[Word and element location records]
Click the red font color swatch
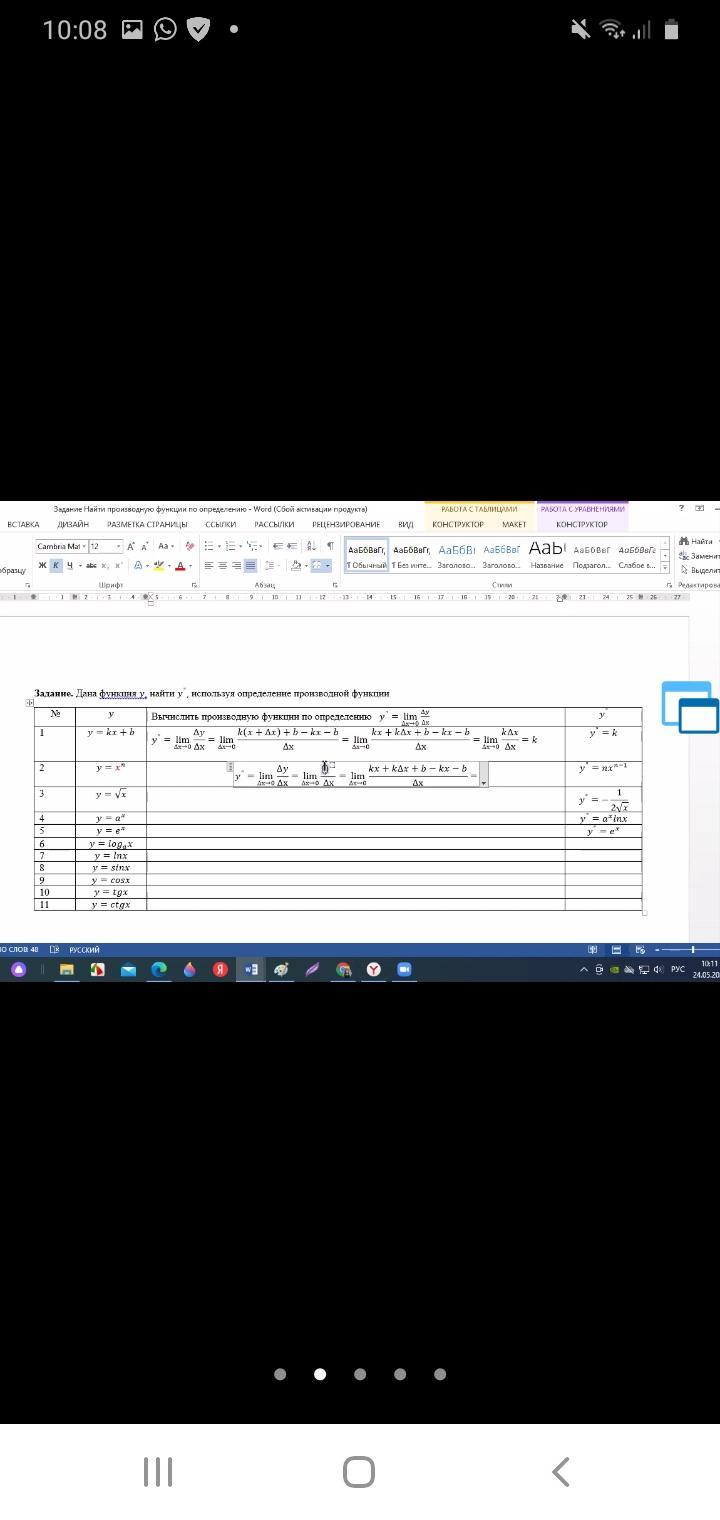 coord(180,567)
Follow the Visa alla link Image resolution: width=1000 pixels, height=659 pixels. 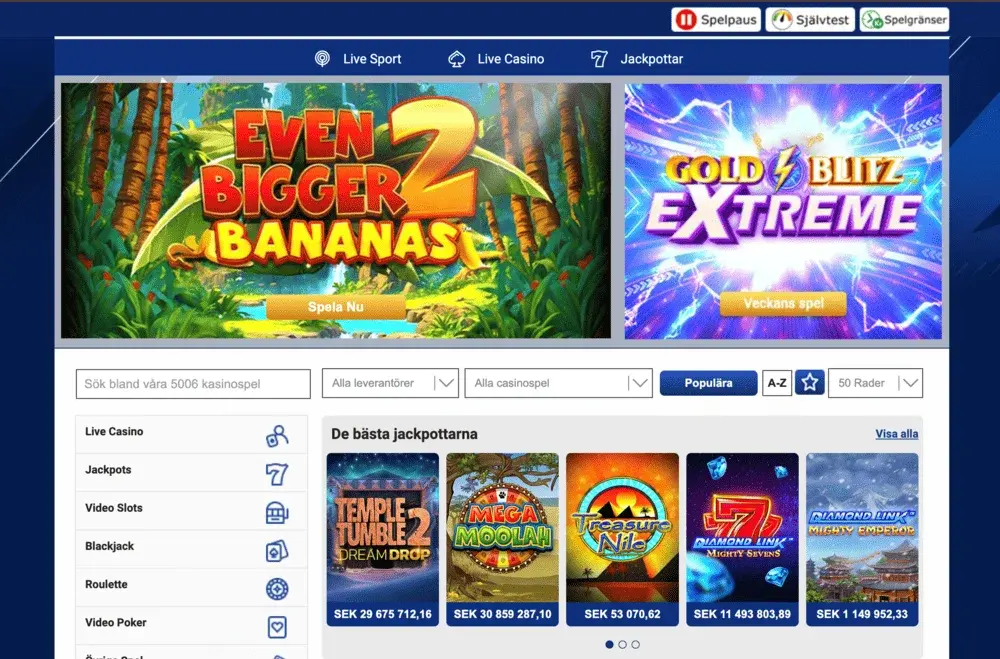point(896,434)
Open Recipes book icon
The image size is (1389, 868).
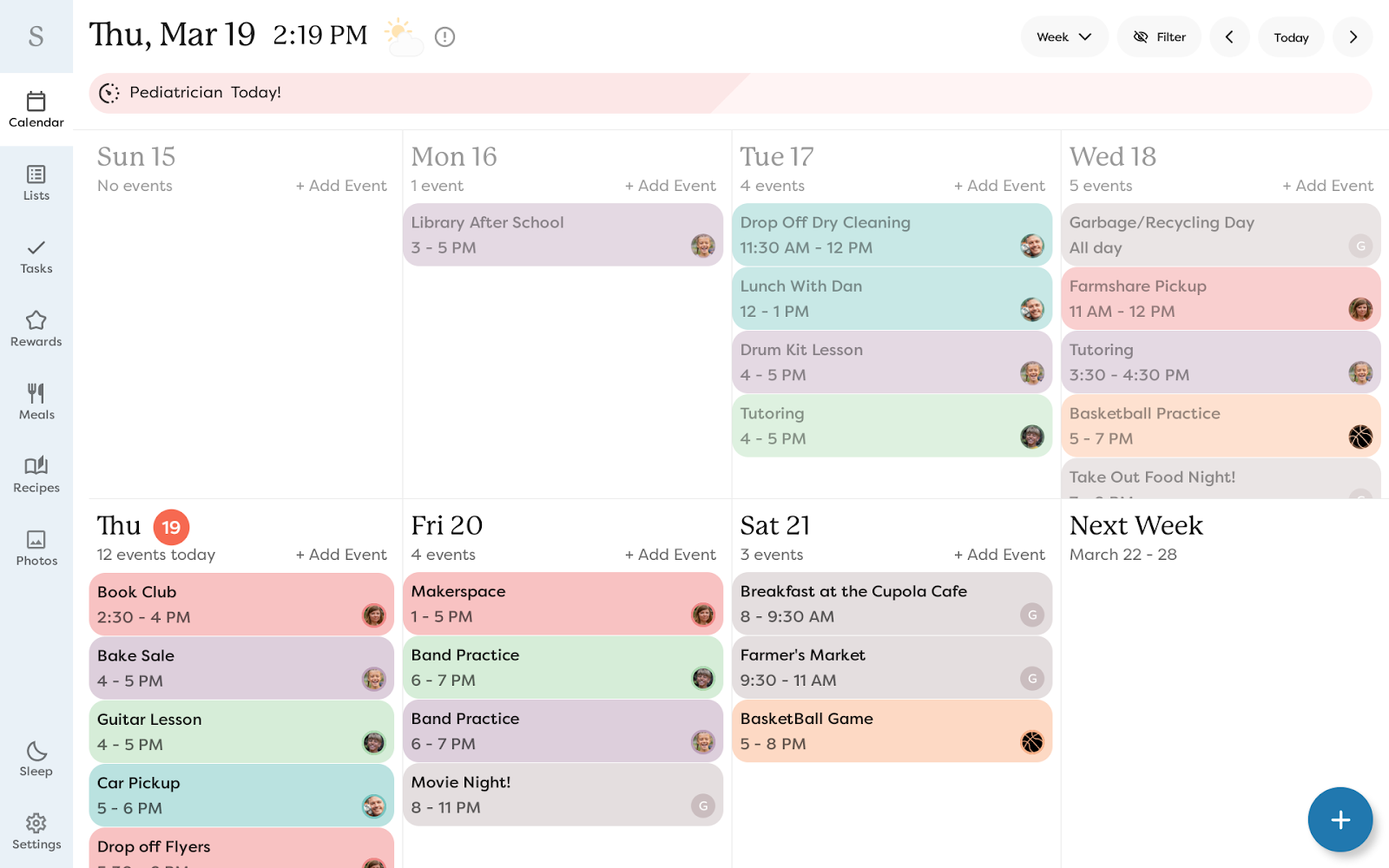click(36, 475)
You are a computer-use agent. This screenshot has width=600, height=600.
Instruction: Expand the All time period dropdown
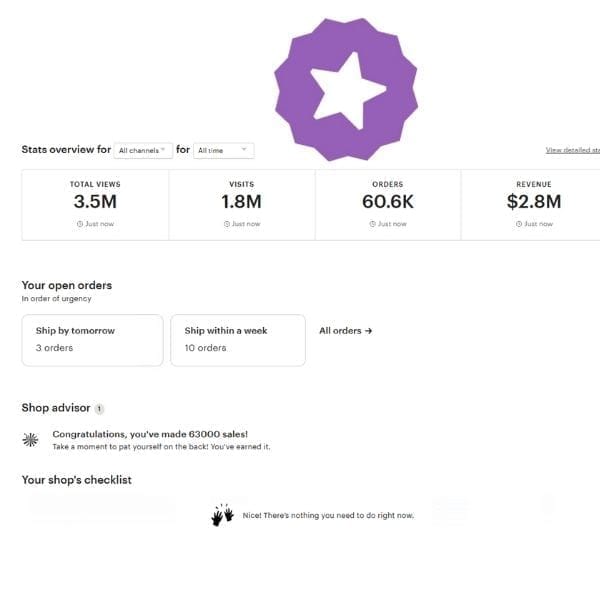223,150
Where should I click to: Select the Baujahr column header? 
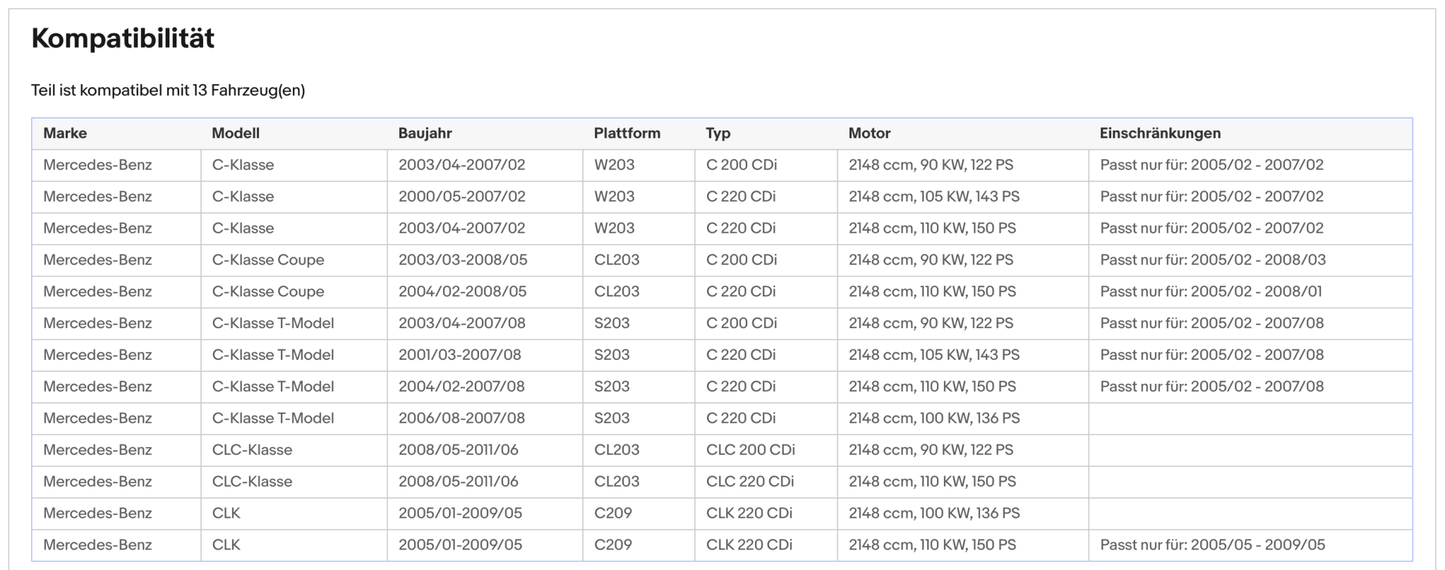point(425,133)
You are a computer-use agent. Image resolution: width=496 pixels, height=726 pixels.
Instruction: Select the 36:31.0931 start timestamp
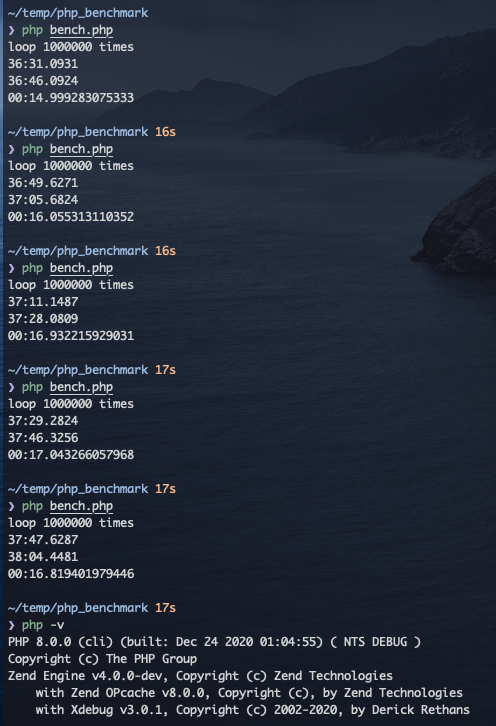(43, 64)
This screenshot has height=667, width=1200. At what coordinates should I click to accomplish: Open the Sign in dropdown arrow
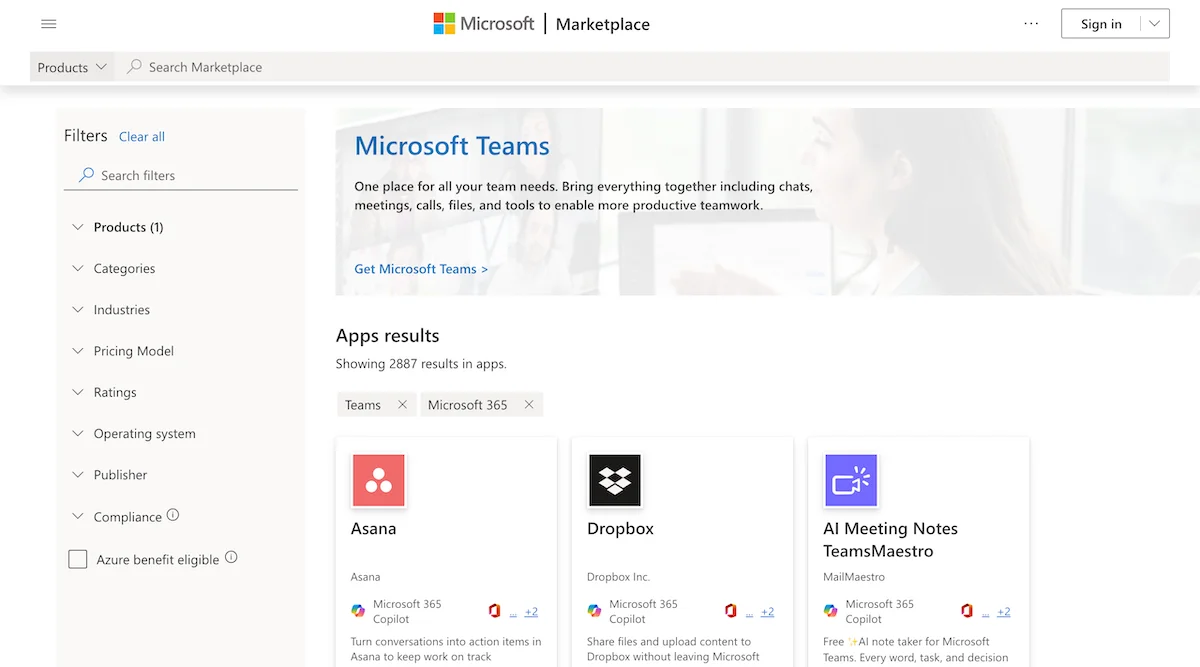point(1154,23)
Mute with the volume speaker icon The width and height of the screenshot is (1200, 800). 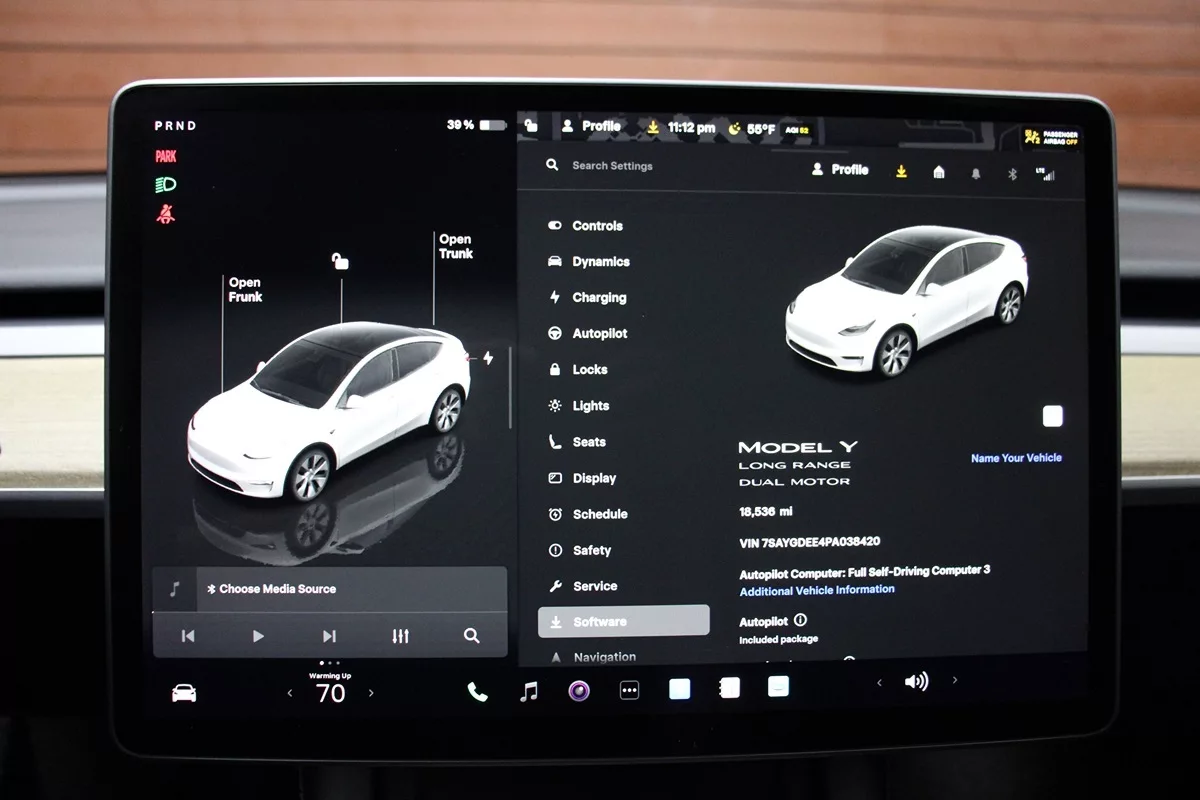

--- Aim ---
Update the material starting with the line with "You are a computer-use agent. This" and going on through the line with "point(425,133)" so that "dropdown" becomes "drop-down list" and nothing else changes. Give back only those lines, without the pictures.

--- Complete response ---
You are a computer-use agent. This screenshot has width=600, height=600.
Instruction: Expand the All time period drop-down list
223,150
Where should I click to: Select the Baujahr column header? 
point(425,133)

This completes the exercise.